§ **Work to complete**
Reproduce the rows verbatim, starting at the line that contains "You are a GUI" and ending at the line that contains "Image resolution: width=1170", with both of those lines included. Omit the pictures from your output.

§ **Provided information**
begin

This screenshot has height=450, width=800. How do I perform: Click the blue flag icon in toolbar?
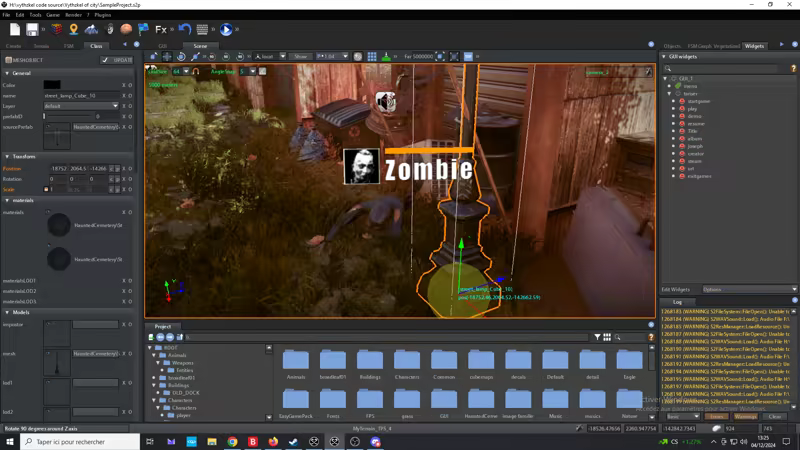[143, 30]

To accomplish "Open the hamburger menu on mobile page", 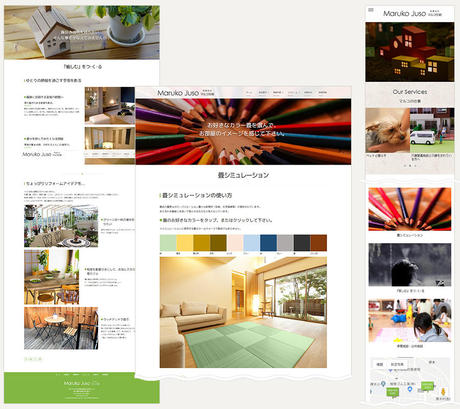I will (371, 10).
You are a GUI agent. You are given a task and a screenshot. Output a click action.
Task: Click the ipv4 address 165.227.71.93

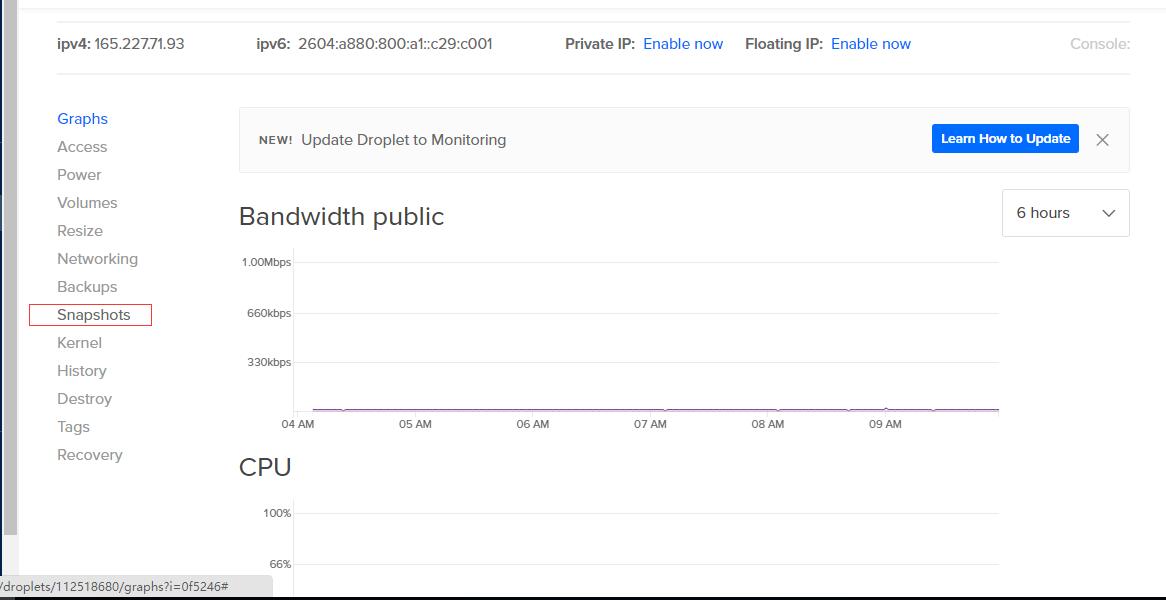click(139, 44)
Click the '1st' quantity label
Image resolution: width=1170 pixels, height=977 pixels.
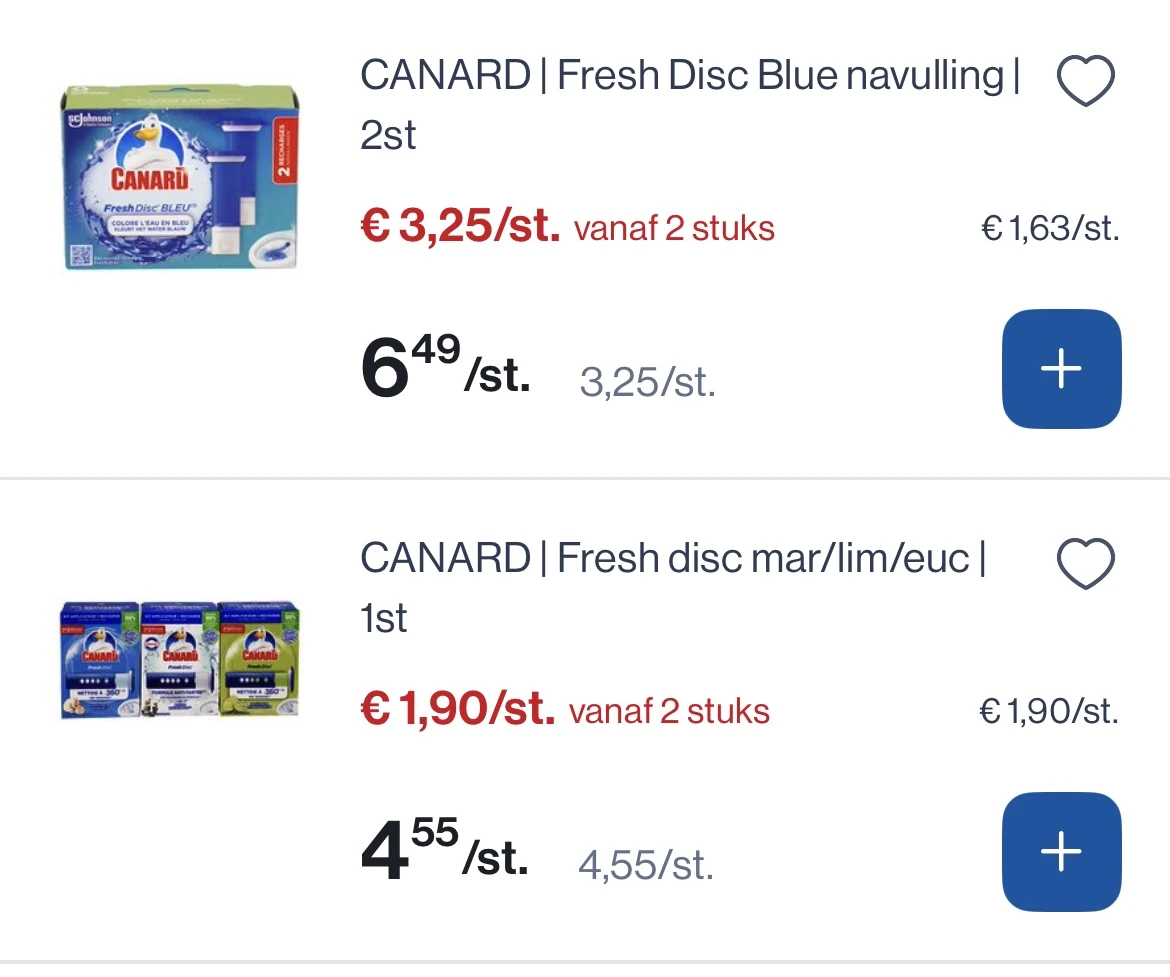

end
begin

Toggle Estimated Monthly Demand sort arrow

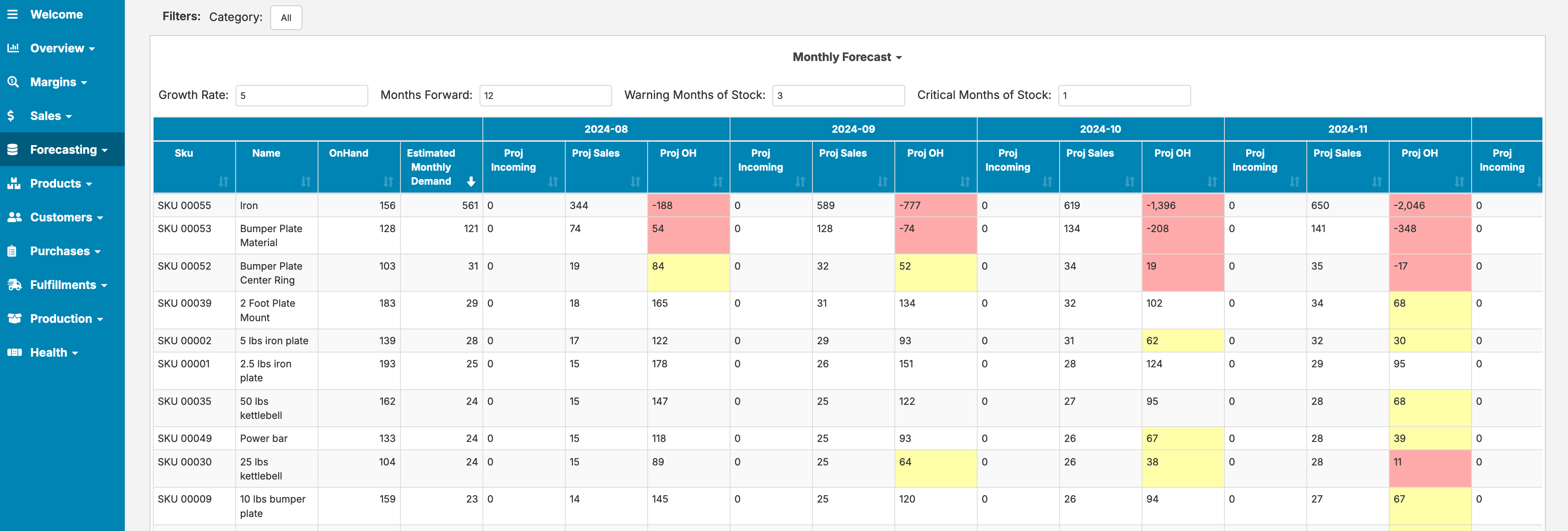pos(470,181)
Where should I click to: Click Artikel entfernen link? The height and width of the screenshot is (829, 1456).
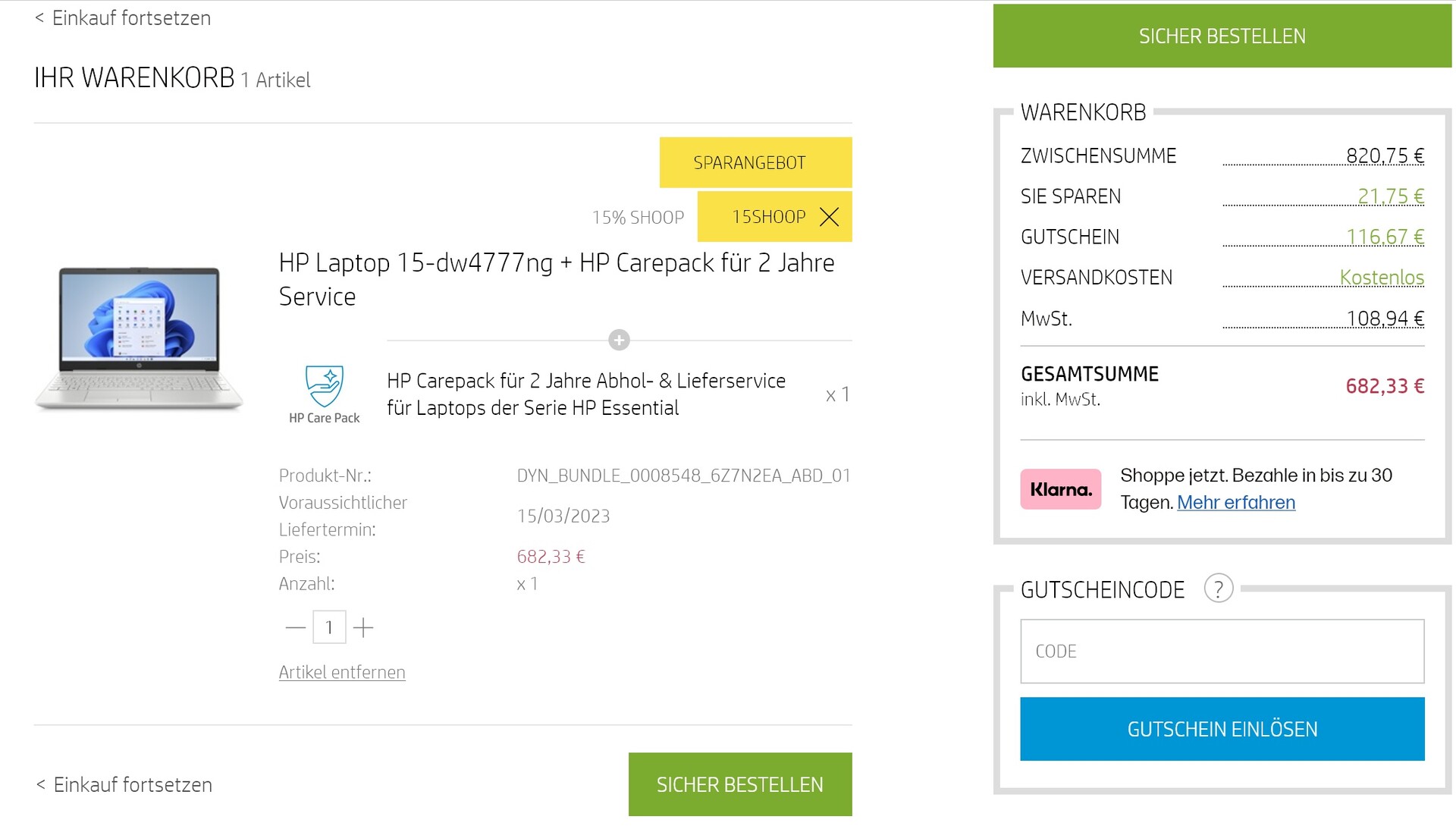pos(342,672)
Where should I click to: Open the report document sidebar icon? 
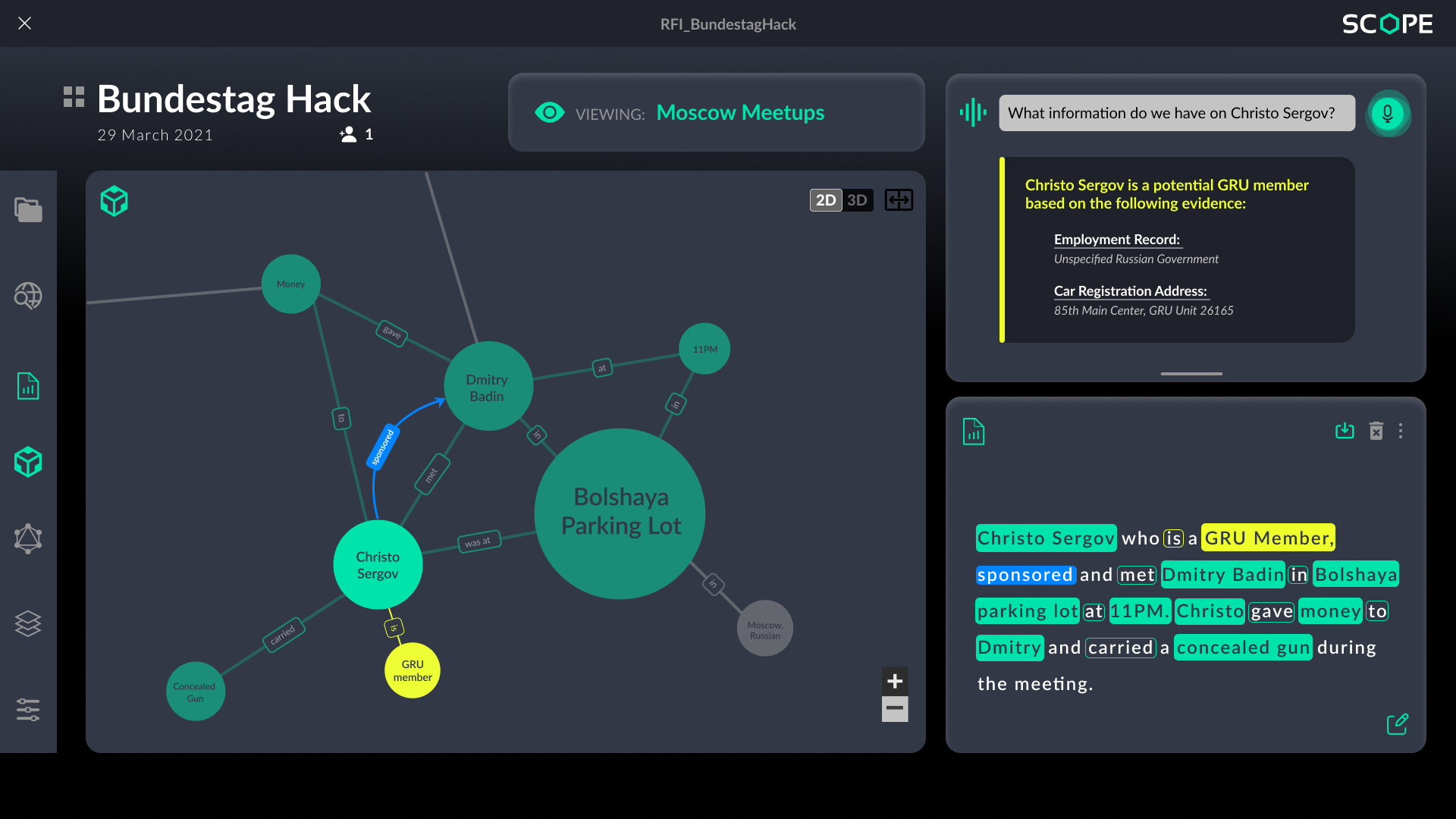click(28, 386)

end

§ **Written solution**
You are a GUI agent. You are given a task and a screenshot. Output a click action.
Task: Click the ipv4 address 165.227.71.93

click(139, 44)
Click the '1st' quantity label
Image resolution: width=1170 pixels, height=977 pixels.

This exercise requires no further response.